Geometry shaders in particular represent a major step forward in the programmable graphics pipeline. In fact, the introduction of Geometry shaders marks the first major change to the 3D graphics pipeline in many years. Geometry shaders allow for the generation and destruction of geometry data on the GPU for the first time. Previously, GPU's could only manipulate existing geometry. Coupled with the new stream output function, algorithms that weren't previously possible, or that had to be executed on the host CPU, can now be mapped to the GPU.
Stream output is another useful new DirectX 10 feature supported in GeForce 8800 GPUs that enables data generated from geometry shaders (or vertex shaders if geometry shaders are not used) to be sent to memory buffers and subsequently forwarded back into the top of the GPU pipeline to be processed again. Allowing data to flow through the GPU this way allows for more complex geometry processing, advanced lighting calculations, and GPU-based physical simulations without heavily taxing the host CPU.
Shader model 4.0 also provides an increase in the resources allotted for shader programs. In previous versions of DirectX, developers had to manage relatively scarce register resources. DirectX 10, however, provides large increase in register resources. As you can see in the chart above, temporary registers are up from 32 to 4096, and constant registers up from 256 to 65,536 (sixteen constant buffers of 4096 registers). Textures, texture sizes, and the number of render targets has increased as well. The GeForce 8800 architecture can provide all of these DirectX 10 resources.
In prior versions of DirectX, pixel shaders lagged behind vertex shaders in the number of constant registers, available instructions, and instruction limits. Due to these limitations, developers looked at vertex and pixel shaders as separate entities. But with Shader model 4.0's unified instruction set with the same number of registers and inputs for both pixel and vertex shaders, all shaders will be able to tap into the entire resources of the GPU.
Workload with Discreet Pixel and Vertex Shaders
The GeForce 8800's unified architecture also results in a more efficient use of GPU resources. With the previous generation of GPUs that had discreet pixel and vertex shaders, there would almost always be idle hardware.

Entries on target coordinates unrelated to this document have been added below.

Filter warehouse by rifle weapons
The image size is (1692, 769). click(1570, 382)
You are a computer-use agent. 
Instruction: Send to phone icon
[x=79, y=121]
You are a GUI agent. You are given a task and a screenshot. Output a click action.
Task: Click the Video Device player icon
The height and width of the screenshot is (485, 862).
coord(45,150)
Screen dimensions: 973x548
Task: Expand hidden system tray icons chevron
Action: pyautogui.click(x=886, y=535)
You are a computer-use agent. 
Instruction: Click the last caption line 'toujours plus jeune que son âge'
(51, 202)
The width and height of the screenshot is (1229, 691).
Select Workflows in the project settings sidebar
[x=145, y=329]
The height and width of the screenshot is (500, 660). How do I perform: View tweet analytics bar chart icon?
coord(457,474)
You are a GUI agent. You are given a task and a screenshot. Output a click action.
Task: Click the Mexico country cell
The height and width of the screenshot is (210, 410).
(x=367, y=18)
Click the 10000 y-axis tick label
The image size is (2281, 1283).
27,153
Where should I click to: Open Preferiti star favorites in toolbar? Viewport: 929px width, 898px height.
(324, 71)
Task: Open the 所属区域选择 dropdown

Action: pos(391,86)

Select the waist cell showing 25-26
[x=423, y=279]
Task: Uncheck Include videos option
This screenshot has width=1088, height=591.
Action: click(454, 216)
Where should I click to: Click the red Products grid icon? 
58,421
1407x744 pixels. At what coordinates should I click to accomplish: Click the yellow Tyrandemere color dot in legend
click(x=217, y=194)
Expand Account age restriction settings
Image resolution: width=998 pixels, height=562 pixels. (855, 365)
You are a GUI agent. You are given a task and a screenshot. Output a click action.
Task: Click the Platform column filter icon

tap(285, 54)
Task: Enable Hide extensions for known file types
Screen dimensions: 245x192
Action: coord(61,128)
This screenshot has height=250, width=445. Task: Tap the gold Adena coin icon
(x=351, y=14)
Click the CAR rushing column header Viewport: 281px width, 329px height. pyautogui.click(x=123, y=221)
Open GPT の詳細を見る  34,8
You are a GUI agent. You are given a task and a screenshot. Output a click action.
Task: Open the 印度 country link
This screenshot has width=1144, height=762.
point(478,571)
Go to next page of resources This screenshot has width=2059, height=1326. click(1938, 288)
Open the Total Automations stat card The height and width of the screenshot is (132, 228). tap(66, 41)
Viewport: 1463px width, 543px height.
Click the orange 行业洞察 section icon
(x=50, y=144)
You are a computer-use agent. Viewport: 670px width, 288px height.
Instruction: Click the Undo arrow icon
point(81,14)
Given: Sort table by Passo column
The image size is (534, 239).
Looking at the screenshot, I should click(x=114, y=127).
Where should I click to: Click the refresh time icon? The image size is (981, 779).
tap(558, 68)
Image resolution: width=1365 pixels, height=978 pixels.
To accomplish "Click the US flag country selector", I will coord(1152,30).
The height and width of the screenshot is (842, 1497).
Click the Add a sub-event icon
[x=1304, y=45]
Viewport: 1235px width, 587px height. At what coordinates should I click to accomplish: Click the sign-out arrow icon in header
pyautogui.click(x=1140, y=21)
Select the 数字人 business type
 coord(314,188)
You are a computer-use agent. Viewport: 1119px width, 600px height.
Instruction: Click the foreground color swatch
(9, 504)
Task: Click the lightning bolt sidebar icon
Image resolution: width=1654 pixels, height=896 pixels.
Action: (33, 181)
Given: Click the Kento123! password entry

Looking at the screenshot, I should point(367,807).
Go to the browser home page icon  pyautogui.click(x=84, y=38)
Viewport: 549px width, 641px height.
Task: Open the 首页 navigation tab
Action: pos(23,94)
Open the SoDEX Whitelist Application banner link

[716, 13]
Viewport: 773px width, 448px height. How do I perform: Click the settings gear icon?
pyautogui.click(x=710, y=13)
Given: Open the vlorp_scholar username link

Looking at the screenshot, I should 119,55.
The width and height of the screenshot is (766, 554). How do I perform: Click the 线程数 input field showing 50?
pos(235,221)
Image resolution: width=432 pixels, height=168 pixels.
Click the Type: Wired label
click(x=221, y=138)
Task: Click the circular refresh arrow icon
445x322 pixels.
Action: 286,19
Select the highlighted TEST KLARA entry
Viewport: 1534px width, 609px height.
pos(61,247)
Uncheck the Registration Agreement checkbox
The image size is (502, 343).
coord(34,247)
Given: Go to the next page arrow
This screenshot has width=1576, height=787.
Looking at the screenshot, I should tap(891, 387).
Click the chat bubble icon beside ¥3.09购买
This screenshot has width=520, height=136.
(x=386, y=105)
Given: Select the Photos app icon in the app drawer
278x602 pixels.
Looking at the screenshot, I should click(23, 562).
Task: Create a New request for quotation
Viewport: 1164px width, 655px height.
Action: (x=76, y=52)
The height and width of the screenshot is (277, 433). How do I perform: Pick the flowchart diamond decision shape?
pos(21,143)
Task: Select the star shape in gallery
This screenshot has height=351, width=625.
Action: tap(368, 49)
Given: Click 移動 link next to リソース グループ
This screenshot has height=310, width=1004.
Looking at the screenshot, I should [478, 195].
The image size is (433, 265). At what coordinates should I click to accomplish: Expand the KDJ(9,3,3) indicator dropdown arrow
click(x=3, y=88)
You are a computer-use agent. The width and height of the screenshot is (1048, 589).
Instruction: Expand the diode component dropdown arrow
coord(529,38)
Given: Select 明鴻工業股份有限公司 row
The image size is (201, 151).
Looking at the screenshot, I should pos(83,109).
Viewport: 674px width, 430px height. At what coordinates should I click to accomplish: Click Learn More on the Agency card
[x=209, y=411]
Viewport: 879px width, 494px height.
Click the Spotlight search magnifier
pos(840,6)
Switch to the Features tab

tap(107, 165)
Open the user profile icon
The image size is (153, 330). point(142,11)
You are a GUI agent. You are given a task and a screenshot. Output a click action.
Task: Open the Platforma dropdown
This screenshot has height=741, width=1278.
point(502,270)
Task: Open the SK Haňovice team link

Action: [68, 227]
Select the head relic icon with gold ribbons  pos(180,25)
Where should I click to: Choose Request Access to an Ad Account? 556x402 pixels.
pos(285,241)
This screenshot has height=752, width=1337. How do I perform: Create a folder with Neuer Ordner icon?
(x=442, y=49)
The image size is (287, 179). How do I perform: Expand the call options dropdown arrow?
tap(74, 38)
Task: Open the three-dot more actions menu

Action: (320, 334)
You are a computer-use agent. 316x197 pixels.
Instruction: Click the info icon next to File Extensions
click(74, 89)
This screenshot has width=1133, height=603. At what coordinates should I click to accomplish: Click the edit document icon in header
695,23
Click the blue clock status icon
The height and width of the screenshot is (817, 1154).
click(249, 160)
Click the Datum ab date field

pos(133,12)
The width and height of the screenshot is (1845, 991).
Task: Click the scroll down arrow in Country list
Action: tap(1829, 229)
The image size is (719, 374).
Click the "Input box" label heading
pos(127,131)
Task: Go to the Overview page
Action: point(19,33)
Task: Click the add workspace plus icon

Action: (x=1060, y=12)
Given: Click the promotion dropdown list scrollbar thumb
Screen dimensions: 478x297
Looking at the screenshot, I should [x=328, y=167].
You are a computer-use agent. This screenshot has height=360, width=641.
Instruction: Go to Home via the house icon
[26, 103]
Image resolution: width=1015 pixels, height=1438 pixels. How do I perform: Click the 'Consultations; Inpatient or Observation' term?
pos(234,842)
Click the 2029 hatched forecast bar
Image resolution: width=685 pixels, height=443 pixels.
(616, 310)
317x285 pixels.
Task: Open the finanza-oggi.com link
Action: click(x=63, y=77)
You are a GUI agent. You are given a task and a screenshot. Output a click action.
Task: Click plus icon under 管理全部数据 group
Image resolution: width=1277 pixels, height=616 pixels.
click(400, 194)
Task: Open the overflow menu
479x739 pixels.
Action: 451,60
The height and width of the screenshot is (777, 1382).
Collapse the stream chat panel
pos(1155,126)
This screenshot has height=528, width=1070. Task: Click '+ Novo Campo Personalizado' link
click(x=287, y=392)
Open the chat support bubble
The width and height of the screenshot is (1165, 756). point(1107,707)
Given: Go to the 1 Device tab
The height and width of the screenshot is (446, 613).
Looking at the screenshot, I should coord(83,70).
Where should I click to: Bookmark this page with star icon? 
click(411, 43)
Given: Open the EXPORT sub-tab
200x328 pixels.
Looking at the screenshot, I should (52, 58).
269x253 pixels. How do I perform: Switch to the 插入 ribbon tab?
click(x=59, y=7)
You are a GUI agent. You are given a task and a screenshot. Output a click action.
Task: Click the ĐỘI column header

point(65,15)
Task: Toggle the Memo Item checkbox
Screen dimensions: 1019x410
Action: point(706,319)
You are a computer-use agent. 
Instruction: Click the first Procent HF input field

If a scene was particularly pixel shader heavy, for example, the vertex shaders may have sat idle, and vice versa for the opposite scenario.
Workload with Unified Shaders
But with a Unified shader architecture, because GPU resources can be allocated on the fly and dynamically load-balanced, major portions of the GPU won't sit idle waiting for a shift in the workload. At its most basic level, a unified shader architecture makes rendering more efficient.
New HDR Modes:
With DirectX 10, Microsoft will also introducing two new HDR formats which offer the same dynamic range as FP16 but require only half the storage. The first format, R11G11B10, is optimized for storing textures in floating-point format. It uses 11-bits for red and green, 10-bits for blue. The second floating point format is designed to be used as a render target. It uses a 5-bit shared exponent across all colors with 9-bits of mantissas for each component. These new formats will allow high-dynamic range rendering with less costly storage and bandwidth requirements. For the highest level of precision, DirectX 10 supports 32-bits of data per component. The Geforce 8800 series fully supports this feature, which can be used for anything from high-precision rendering to scientific computing applications.
DirectX 10 will also offer new instancing capabilities. With DirectX 9 instanced objects were basically copies of the original; they could not use different textures or shaders. But with DirectX 10 instanced objects no longer need to use the same textures. Due to the addition of texture arrays, each instanced object can now reference a unique texture by indexing into a texture array. Instanced objects can also use different shaders through the use of HSLS 10's support for switch statements. What this means is that a shader can be written that describes multiple different materials, and during rendering, each instanced object could have unique effects applied to it.